Steps Basics

The basis of a safe hit is the safe stance/hold. To execute a safe hit means to control the forces coming from the weapon. This can only be achieved if the forces are controlled in relation to one's own balance. In order to be able to do this, a safe hold is usually required.

The goal is aesthetic and effective movement, both of which are very close to each other. This means saving strength, because movements that save strength can be turned into fast, precise movements that can be used to hit and defend successfully.

„Safe progress is only possible step by step“ 😛

These stepping basics essentially relate to the use of shields and one-handed weapons. The basics for spearmen differ to some extent in basic stance and application.

Naming the steps with the terms „offensive“ and „defensive“ refers to a right-handed fighter. For a left-handed fighter it is the other way round.

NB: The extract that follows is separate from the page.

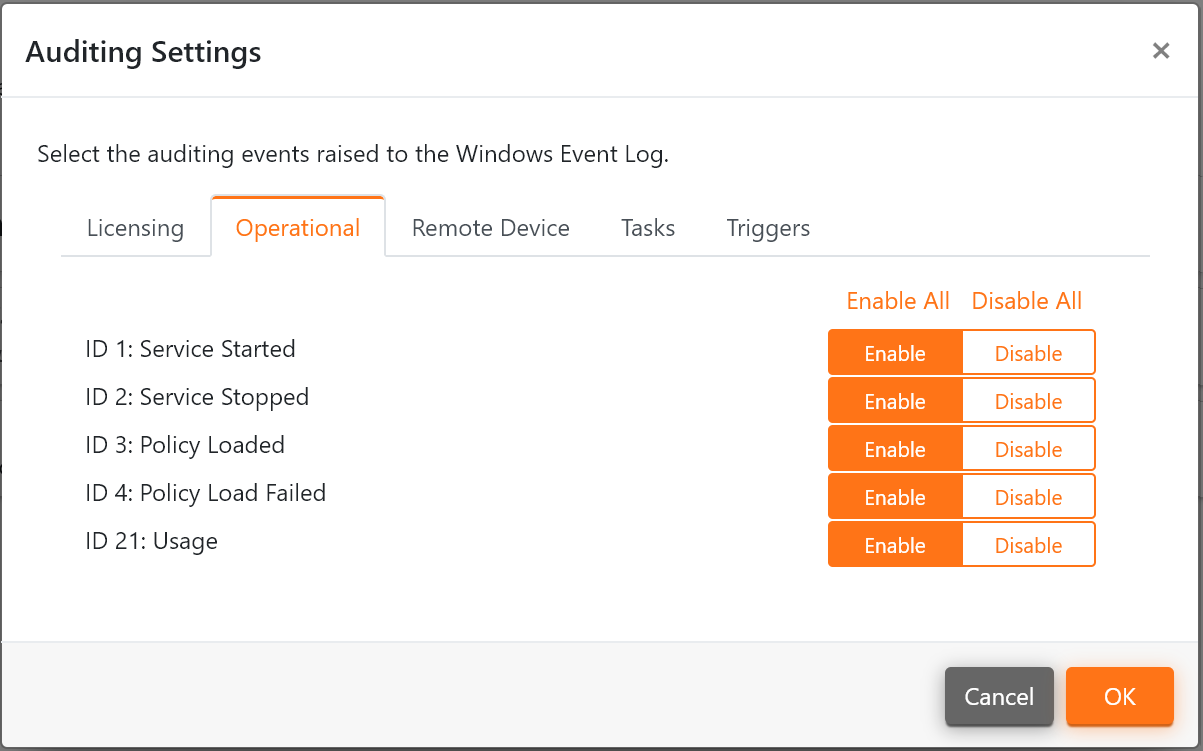1203x751 pixels.
Task: Disable ID 2 Service Stopped event
Action: click(1028, 401)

It goes without saying that this is not the last word. I am happy to answer questions and am also interested in criticism. (EMAIL77377)

This basic stance (like the whole text) refers to a shield fighter with a one-handed weapon in a line combat situation!

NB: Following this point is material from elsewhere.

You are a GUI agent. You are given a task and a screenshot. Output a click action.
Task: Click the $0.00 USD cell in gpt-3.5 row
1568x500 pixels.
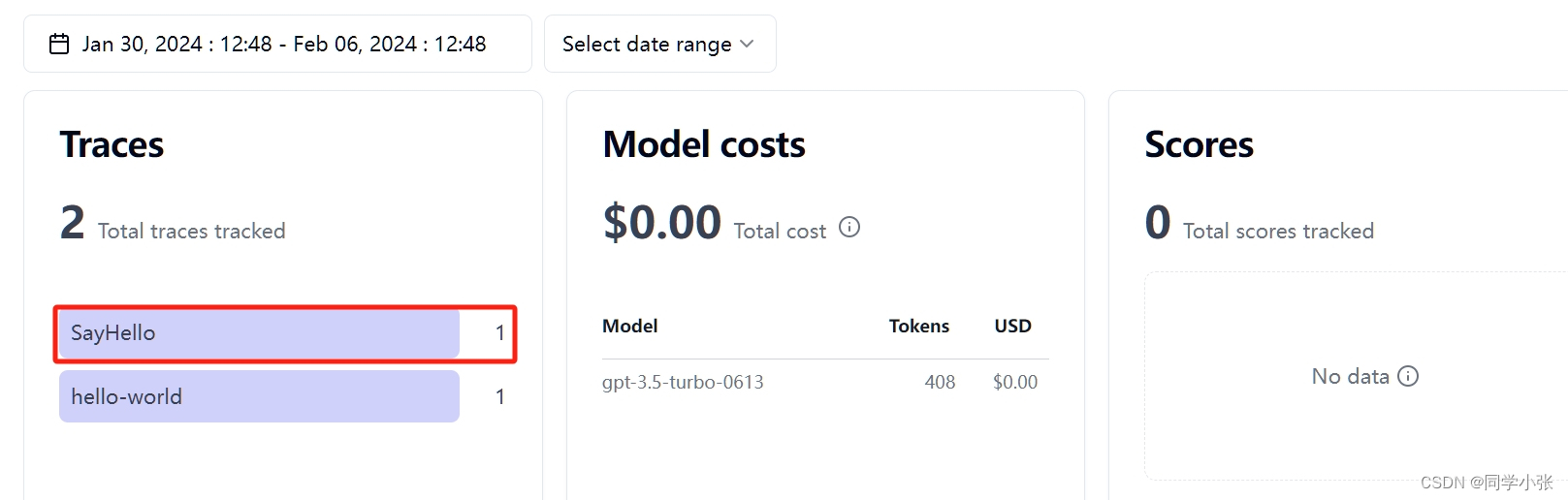(x=1015, y=383)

Schematic representation: basic stances from the front

Schematic representation: basic postures from above

e following applies to all basic postures:

The front foot should point in the direction of the opponent. The lower leg is vertically above the heel, so the knee is above the heel.

The back foot is about 2 feet wide behind the front foot. It is usually at right angles to the direction of movement in order to ensure more lateral stability and to create more friction to absorb frontal pressure.

The knee of the rear leg is above the toes of the foot. The two heels are about a foot's width apart in the lateral direction and about twice the hip's width apart in the direction of movement.

The knees should have the same alignment as the feet, i.e. the thigh points in the same direction as the foot. The knee is a hinge and should therefore not be loaded crosswise. Both legs should be bent, never fully extended, as this puts too much strain on the joints.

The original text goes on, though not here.